User Manual

• KBMOD Overview
• Input Files
• Search Algorithm and Search Space
• Reprojection
• Search Parameters
• Output Files
• Results Filtering
• Custom Filtering

Overview

For an introduction to KBMOD and its components, see the KBMOD Overview page.

GPU Requirements

To build KBMOD you will require: * GPU and drivers * Cuda Toolkit >= 8.0 * CMake >= 3.23

Ensure your NVIDIA drivers are correctly installed and that the graphics cards are visible and working normally. The easiest way to achieve this would be to run

nvidia-smi

Ensure that the NVIDIA’s nvcc compiler is available on your system and is visible by running

nvcc --version

It is possible that the compiler is installed but not discoverable. In that case add its location to the system environment PATH variable by, if using bash for example, setting

export PATH=/path/to/cuda:$PATH

If CUDA Toolkit is not availible on your system follow their offical installation instructions. Optionally, if you use Anaconda virtual environments, the CUDA Toolkit is also availible as conda install cudatoolkit-dev. Depending on the version of drivers on your GPU, you might need to use an older cudatoolkit-dev version.

Other problems that we have seen in the past include:

• CUDA / compiler version mismatch. Some versions of nvcc have a max supported version of gcc.

• Inability of cmake to find nvcc. Try setting your PATH environmental variable as above.

Installing KBMOD

Once you have the GPU prerequisites installed as described in the previous section, you can install KBMOD using a combination of git and pip. We recommend you perform the installation from a virtual environment such as conda.

git clone https://github.com/dirac-institute/kbmod.git --recursive
cd kbmod
pip install .

You can run then run the tests to check that everything works:

cd tests
python -m unittest

If tests fail or more than a few tests are skipped then it is possible that cmake was unable to find your GPU when compiling the code. Depending on environment, you may need to install the CUDA libraries.

conda install -c conda-forge cudatoolkit-dev

If you are seeing a warning saying “An NVIDIA GPU may be present on this machine, but a CUDA-enabled jaxlib is not installed. Falling back to cpu.” then you need to install the JAX cuda libraries ( installation instructions here ). For example you can install the libraries for an NVIDIA GPU on Linux with pip as:

pip install --upgrade "jax[cuda12]"

If you still run into problems finding the GPU, try running cmake3 -B src/kbmod -S . from the KBMOD directory. This will parse the CMakeLists.txt and produce more verbose output.

Running KBMOD

To run a search, KBMOD must be provided with

• appropriately pre-processed input data (see Input Files)

• appropriate search and filter parameters (see Search Parameters)

For an introduction to the KBMOD search algorithm, see the Search Algorithm and Search Space page.

The search is initiated via the run_search class and consists of several phases:

• Data is loaded from the input files as specified above (see Input Files for more details).

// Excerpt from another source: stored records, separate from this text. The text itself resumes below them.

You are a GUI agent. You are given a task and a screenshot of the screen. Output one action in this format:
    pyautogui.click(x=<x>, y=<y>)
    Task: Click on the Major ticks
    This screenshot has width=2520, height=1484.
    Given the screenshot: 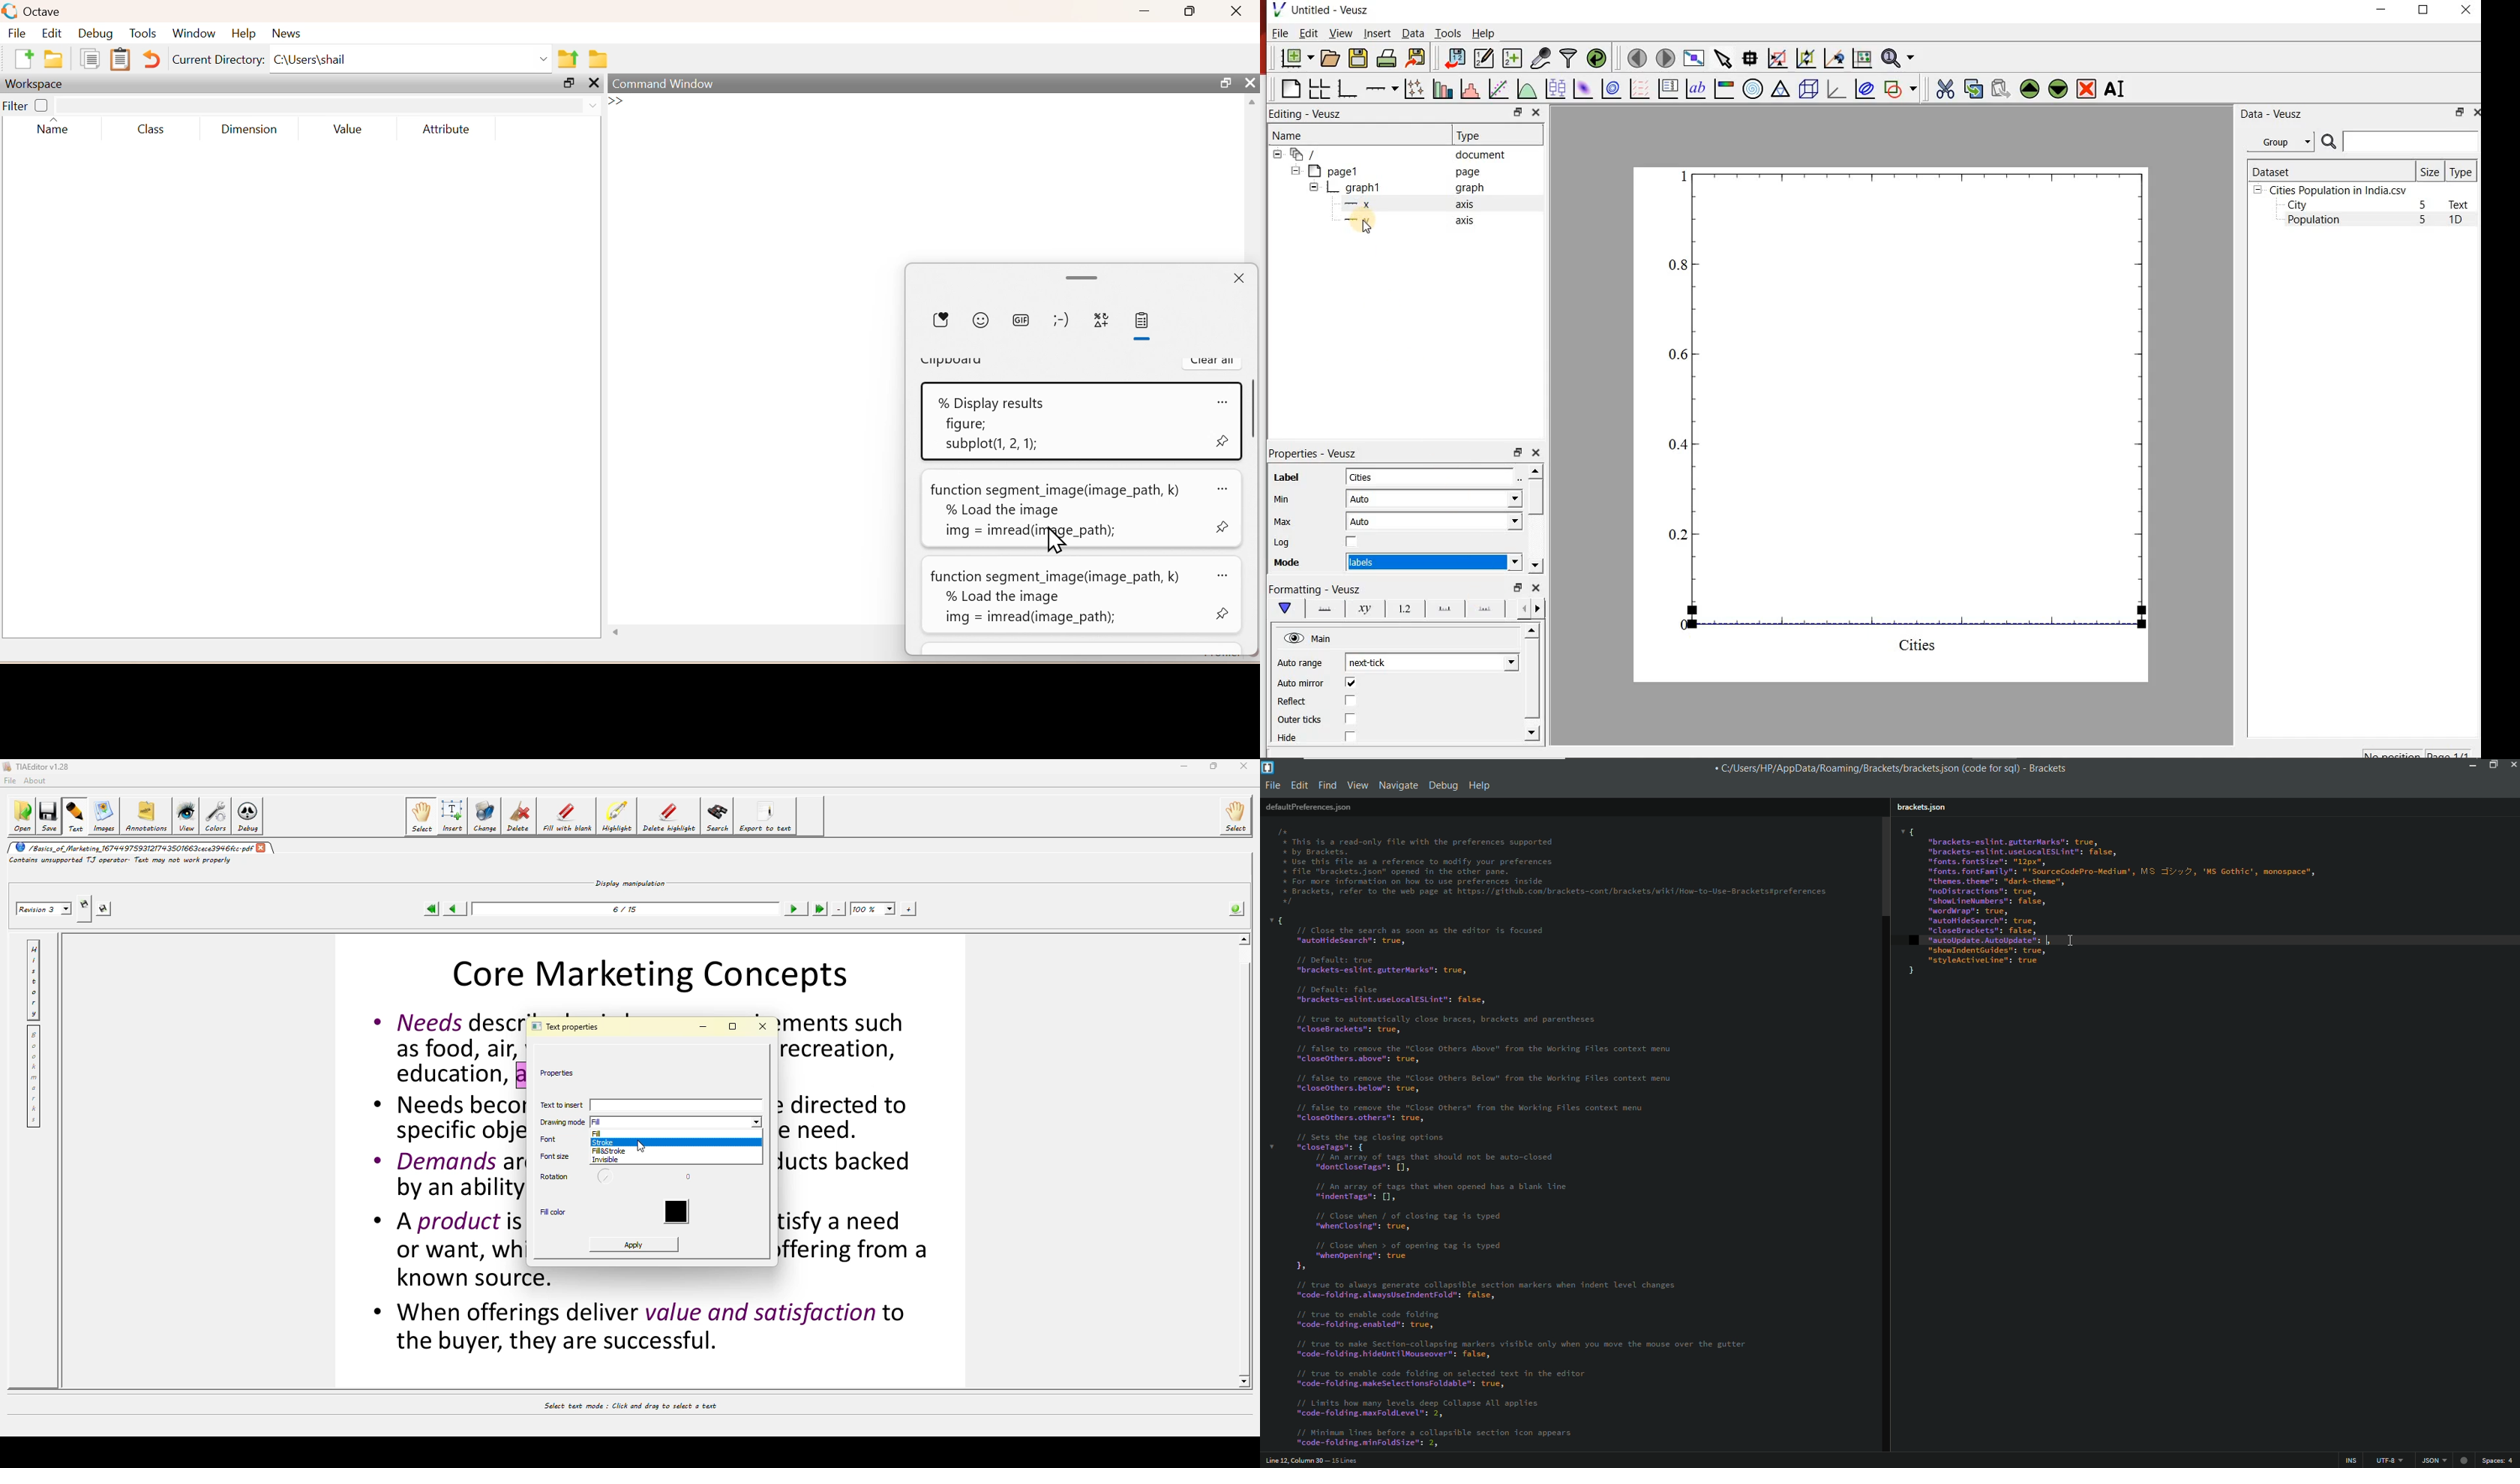 What is the action you would take?
    pyautogui.click(x=1440, y=611)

• The shift and stack approach is used to search for potential trajectories originating from each pixel in the first image.

• The list of potential trajectories is filtered using various metrics (see Results Filtering).

• Remaining trajectories are clustered to remove duplicates. Only one trajectory per cluster is kept (see Results Filtering).

• The found trajectories are output to result files for later analysis (see Output Files).

Data Model

The WorkUnit is the basic data unit for KBMOD. It includes all of the information needed for KBMOD to run, including images, time stamps, WCS, and metadata.

Within the WorkUnit, KBMOD uses an hierarchy of three nested data structures to store the image data over which it searches.

ImageStack

The ImageStack holds all of the image data for every time step. The main information stored is the images array, which holds one LayeredImage structure for each time step. The ImageStack also stores information that applies for all images such as a globalMask and an avgTemplate.

LayeredImage

Each layered image holds the data from a single exposure, which consists of multiple layers including: a science image (the flux values), the variance image (representing the noise at each pixel), and MaskImage (representing per-pixel errors). In addition the LayeredImage tracks per-exposure information such as the PSF for the image and the time at which the image was taken.

RawImages

A RawImage is the lowest level of data storage and effectively consists of a two-dimensional array of floating point values. These values can take on a variety of meanings depending on the use, including flux values, variance values, mask indicators, psi values, and phi values.